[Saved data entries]

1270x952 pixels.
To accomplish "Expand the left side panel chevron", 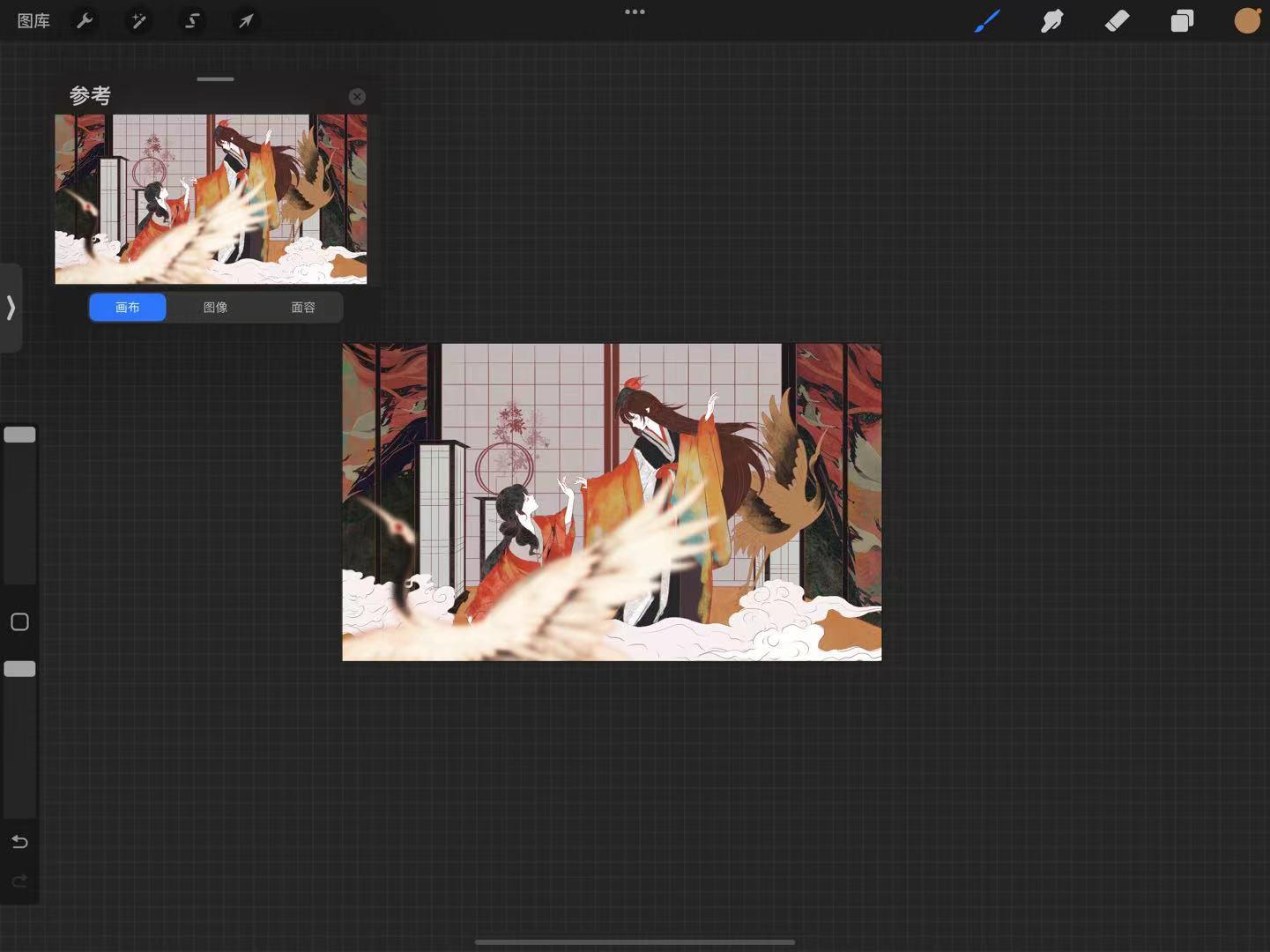I will 11,308.
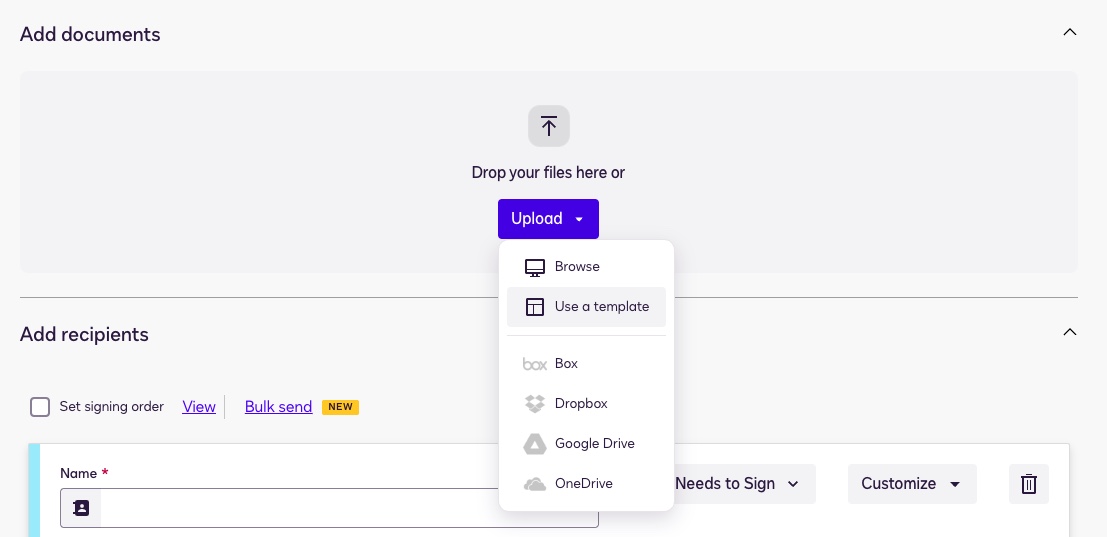
Task: Delete recipient using the trash icon
Action: (x=1028, y=484)
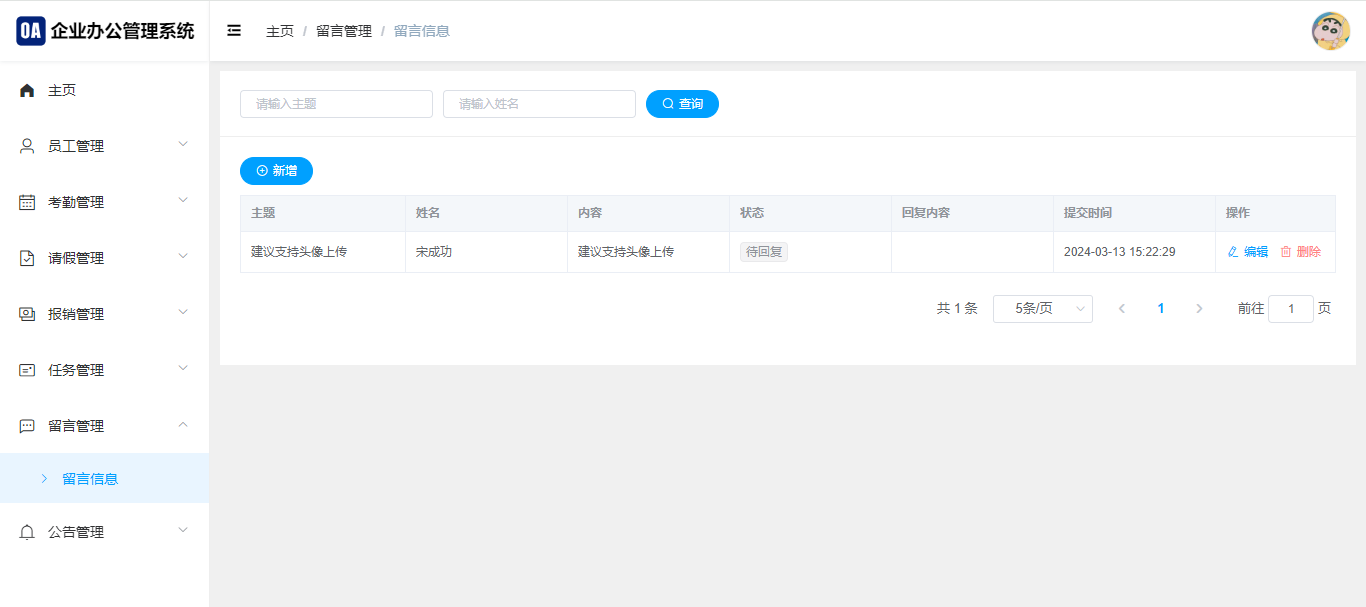Click the OA logo icon

point(31,31)
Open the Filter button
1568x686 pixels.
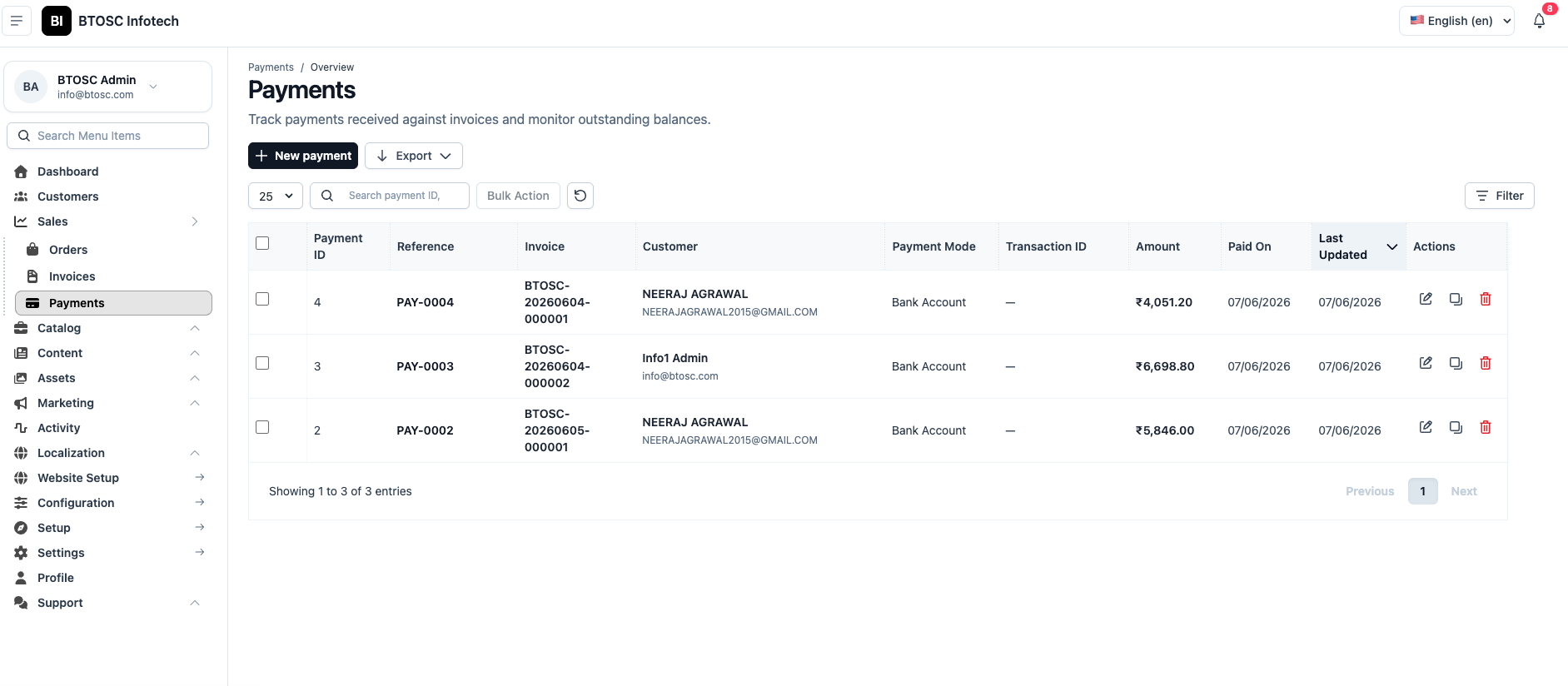click(x=1500, y=196)
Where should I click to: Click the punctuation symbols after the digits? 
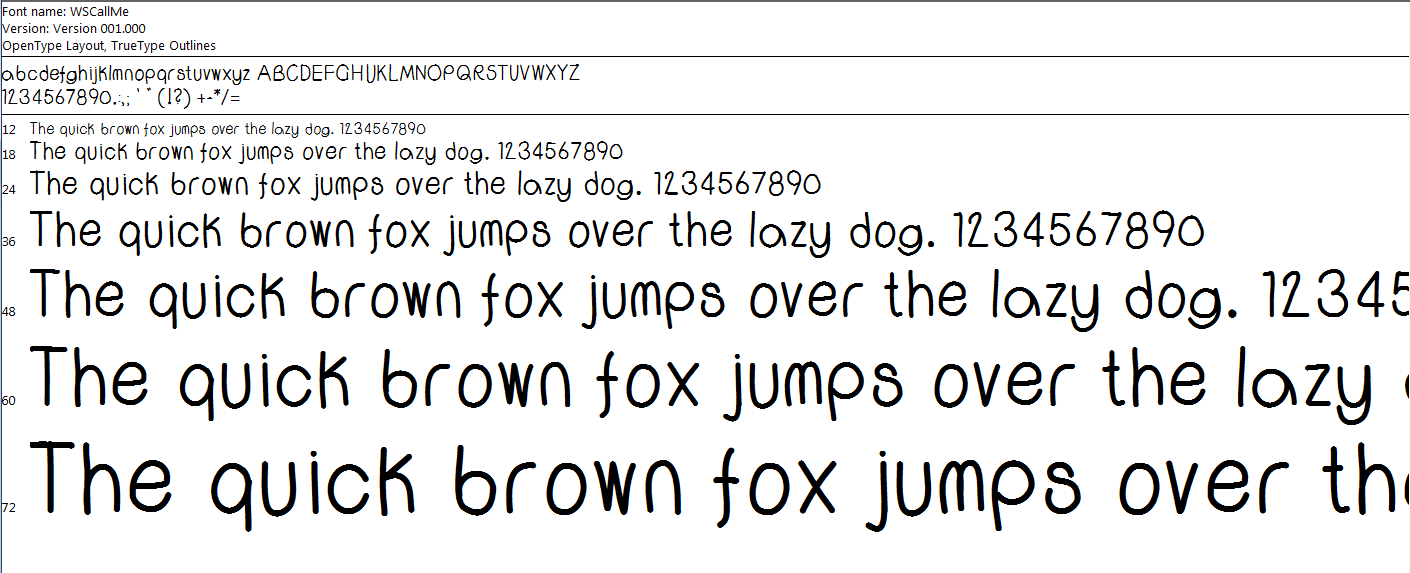tap(178, 98)
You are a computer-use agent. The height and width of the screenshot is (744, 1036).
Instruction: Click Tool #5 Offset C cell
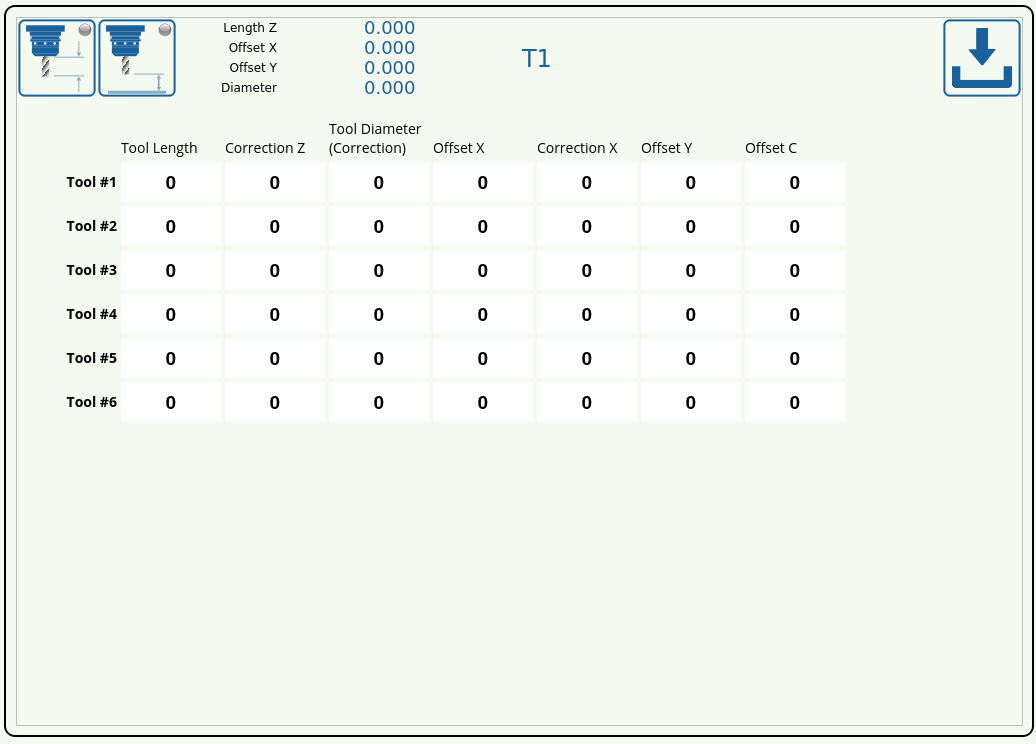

### Exercise details
Set down exactly, and only, the lines from the one containing "1568x686 pixels." through the last line of the entries. Pictures do not belong in the copy.

### Response area
1568x686 pixels.
click(x=1500, y=196)
Where should I click to: Click the punctuation symbols after the digits? 
tap(178, 98)
You are a computer-use agent. The height and width of the screenshot is (744, 1036).
Instruction: Click Tool #5 Offset C cell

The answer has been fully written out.